In a letter on Friday in the New England Journal of Medicine, J&J scientists refuted a case report published earlier this week by Kate Lynn-Muir and colleagues at the University of Nebraska, who asserted that the rare blood clots “could be related to adenoviral vector vaccines.”
In an interview with Reuters on Thursday, Dr. Anthony Fauci, the top U.S. infectious disease expert and an adviser to the White House, said the fact that they are both adenovirus vector vaccines is a “pretty obvious clue” that the cases could be linked to the vector.
“Whether that is the reason, I can’t say for sure, but it certainly is something that raises suspicion,” Fauci said.
In the correspondence on Friday, Macaya Douoguih, a scientist with J&J’s Janssen vaccines division, and colleagues pointed out that the vectors used in its vaccine and the AstraZeneca shot are “substantially different” and that those differences could lead to “quite different biological effects.”
Specifically, they noted that the J&J vaccine uses a human adenovirus while the AstraZeneca vaccine uses a chimpanzee adenovirus. The vectors are also from different virologic families or species, and use different cell receptors to enter cells.

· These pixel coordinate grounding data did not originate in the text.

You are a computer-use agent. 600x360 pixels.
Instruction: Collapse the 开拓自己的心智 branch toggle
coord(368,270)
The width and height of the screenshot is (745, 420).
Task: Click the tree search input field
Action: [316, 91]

The J&J shot also includes mutations to stabilize the so-called spike protein portion of the coronavirus that the vaccine uses to produce an immune response, while the AstraZeneca vaccine does not.
“The vectors are very different,” said Dr. Dan Barouch of the Center for Virology and Vaccine Research at Harvard’s Beth Israel Deaconness Medical Center in Boston, who helped design the J&J vaccine.
“The implications of issues with one vector for the other one are not clear at this point,” he said in an interview earlier this week.
The J&J scientists said in the letter there was not enough evidence to say their vaccine caused the blood clots and they continue to work with health authorities to assess the data.
A panel of advisers to the U.S. Centers for Disease Control and Prevention are expected to meet on April 23 to determine whether the pause on use of the J&J vaccine can be lifted.